PASSAGE SHOWN:
------------------------------

Two artists, two inspired moments — and two frantic and ultimately successful efforts to capture the muse before it flew away. The words and music were published together in 1910 as “America the
Beautiful.” Since then there have been many attempts to gain national
hymn or even national anthem status for this song, none successful. All I
can say is, it has my vote.

Dreaming Up July

Dreaming Up July

A new month, a new leaf. I’ll take any excuse to clear the slate, to see the world with fresh eyes.

As if to prepare for this adventure I had one of those classic insecurity dreams last night. As usual it involved a piano recital I’m expected to play. No rehearsal, of course. Just a last-minute request that I play a difficult piece on stage with no preparation. There’s no way to escape the performance. Humiliation is inevitable.

Last night’s saga had a funny twist. There was sheet music; I wasn’t expected to play from memory. But the score was inflated, like one of those puffy books children can take in the bathtub. That’s strange, I thought, but at least the plump pages will be easier for the page-turner to turn. And by the way, where is that page turner? I woke up before I could find him, but I woke up to realize that — yes, bliss! — I am not playing a recital tonight.

------------------------------

EXERCISE INSTRUCTIONS:
A - According to the blog passage, in what year were the words and music of "America the Beautiful" published together?
B - Resume the blog passage after its final sentence, keeping its voice and subject.

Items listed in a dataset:
------------------------------

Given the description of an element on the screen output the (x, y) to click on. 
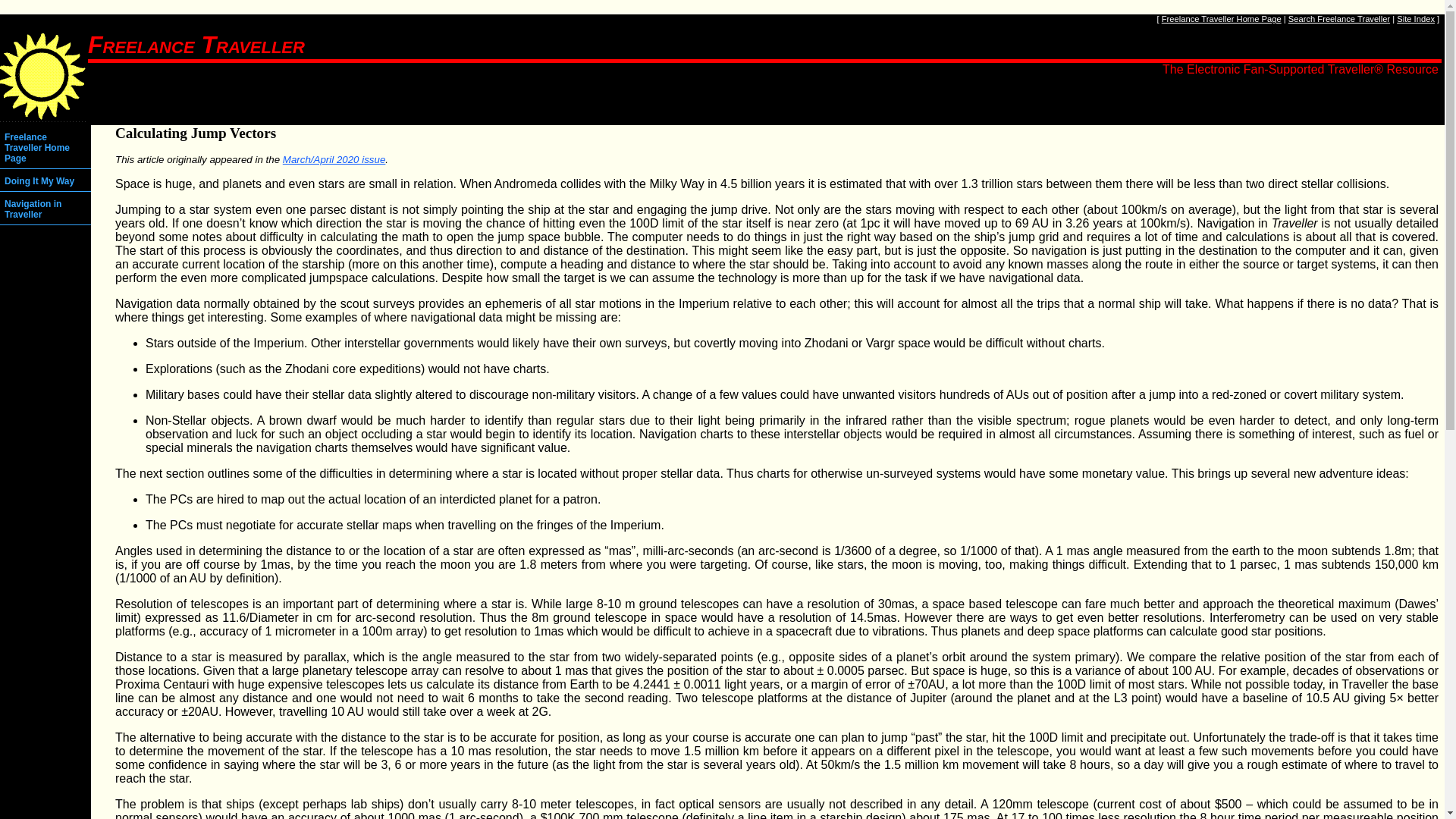
Freelance Traveller Home Page (45, 147)
Freelance Traveller Home Page (1221, 18)
Doing It My Way (45, 181)
Search Freelance Traveller (1339, 18)
Navigation in Traveller (45, 209)
Site Index (1415, 18)
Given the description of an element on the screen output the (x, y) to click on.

------------------------------

RESPONSES TO THE TASKS:
A - They were published together in 1910.

B -
I may have several publications to write and edit, meals to cook and a house to clean for company — but I do not, absolutely do not — have to play the piano before an audience of strangers.

July is looking good.

Still Life

Still Life

Still life at dawn. It’s happening as I type these words.

While I think and pause, fingers above the keys, the morning proceeds as it always does.

Writing imposes order on chaos — or it often seems that way. But nothing can compare to the order of the day, to the reliability of the silent house, the roiling tea kettle, the first birds, the shapes emerging from darkness.

Happy Birthday, Dad

Happy Birthday, Dad

Dad would be 92 today; it’s the second May 12th we’ve had since he’s been gone.

Looking for a picture to post, I came up with this one. Dad with his brother Kenneth, who was 12 years older and a model to Dad in many ways. Uncle Kenneth took a teenaged Dad on a trip out West in 1938. They saw Mt. Rushmore — before it was completed.

Sons of an itinerant minister and one-time railroad man, these boys got the traveling gene. Between the two of them they racked up most of the 50 (then 48) states and many countries. They even traveled together as adults, visiting London and Paris and Copenhagen.

I like to think of them together now, faces young and unlined, smiling in some heavenly version of a selfie, about to jet off to a place that none of us still-living folks can even imagine.

Pointillistic

Pointillistic

The rain left us a dozen shades of green and a thousand spent petals. They fell from the dogwood and the cherry and the forget-me-not. They mingled with the new grass.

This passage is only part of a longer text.